Nos recommandations :
Nos principales recommandations afin de lutter contre les violations de la Convention internationale relative à la lutte contre toutes les formes de discrimination raciale, sont celles qui ont été déjà formulées en mai 2006 par le Comité des droits économiques, sociaux et culturels des Nations Unies en direction de l'Etat marocain afin que soit mis fin aux discriminations dont fait l'objet la population amazighe marocaine, à savoir:


  • La consécration, prioritaire et urgente, dans la Constitution de la langue amazighe comme une des langues officielles.

  • L’introduction de la langue amazighe dans toutes les administrations publiques (administrations officielles, Tribunaux, les centres de santé…).

  • La généralisation de l’enseignement de la langue amazighe à tous les niveaux de système éducatif.

  • La mise en œuvre des programmes d’alphabétisation des adultes amazighs dans leur langue maternelle, l’amazigh.

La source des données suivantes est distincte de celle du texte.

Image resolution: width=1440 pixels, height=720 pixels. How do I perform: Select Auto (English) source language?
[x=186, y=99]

  • Assurer la liberté aux parents de donner un nom amazigh à leurs enfants.


En plus de ces recommandations, nous demandons aussi la mise en en œuvre de toutes les recommandations de l’Instance Equité et Réconciliation (IER). A savoir :

La consolidation des garanties constitutionnelles des droits humains, notamment par l’inscription des principes de primauté du droit international des droits de l’homme sur le droit interne, de la présomption d’innocence et du droit à un procès équitable,...

Le renforcement du principe de la séparation des pouvoirs, et l’interdiction constitutionnelle de toute immixtion du pouvoir exécutif dans l’organisation et le fonctionnement du pouvoir judiciaire.

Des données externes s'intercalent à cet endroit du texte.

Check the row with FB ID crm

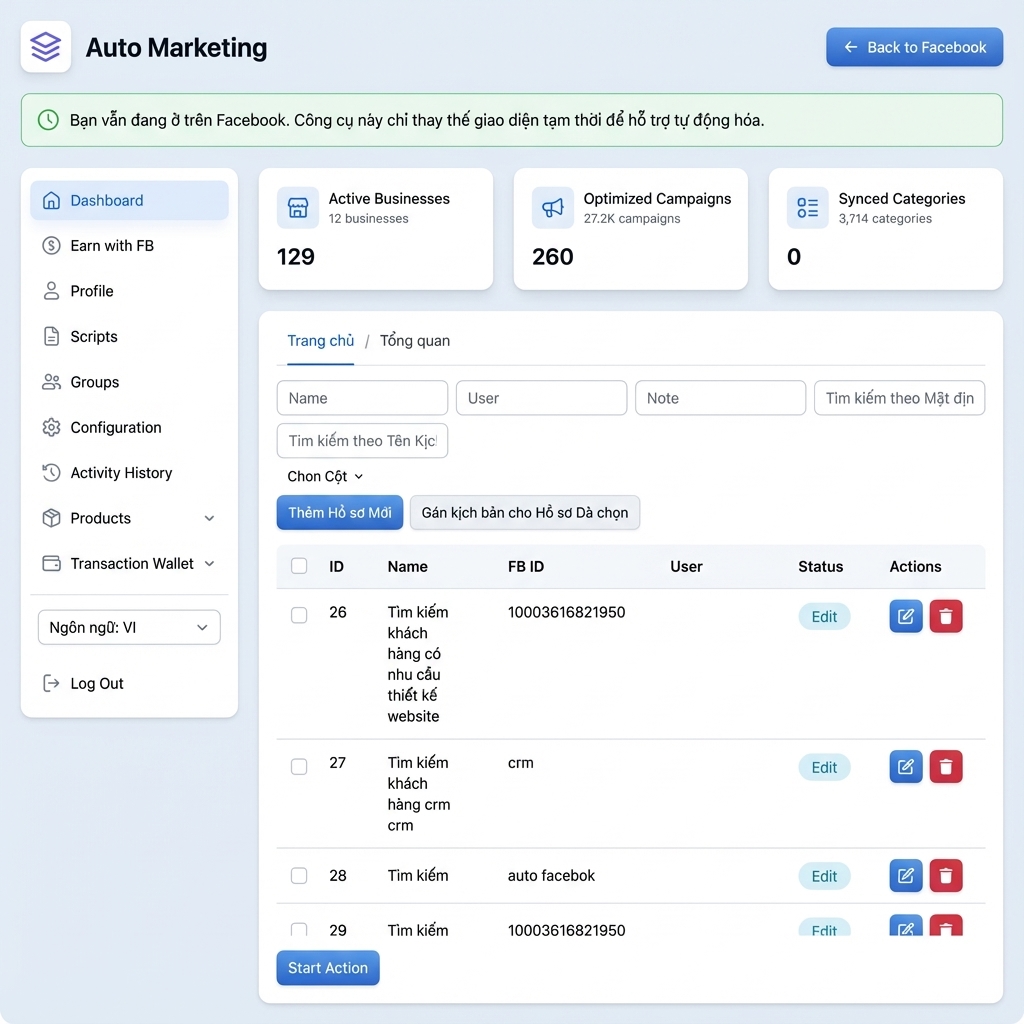(298, 766)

Et d’expliciter dans le texte constitutionnel, la teneur des libertés et droits fondamentaux, relatifs aux libertés de circulation, d’expression, de manifestation, d’association, de grève…
Veuillez agréer, Madame la Présidente et Mrs./Mmes les experts et membres de CERD, l’assurance de notre considération distinguée,

Signée : Faroudja MOUSSAOUI,

Présidente du CMA


ONG de défense des droits du peuple amazigh, créée le 04/09/1995 ;

Publiée au JJ.OO. de la République Française le 18/10/1995 p. 4174; Inscrite à la Préfecture de Police de Paris sous le n° : W 751122239.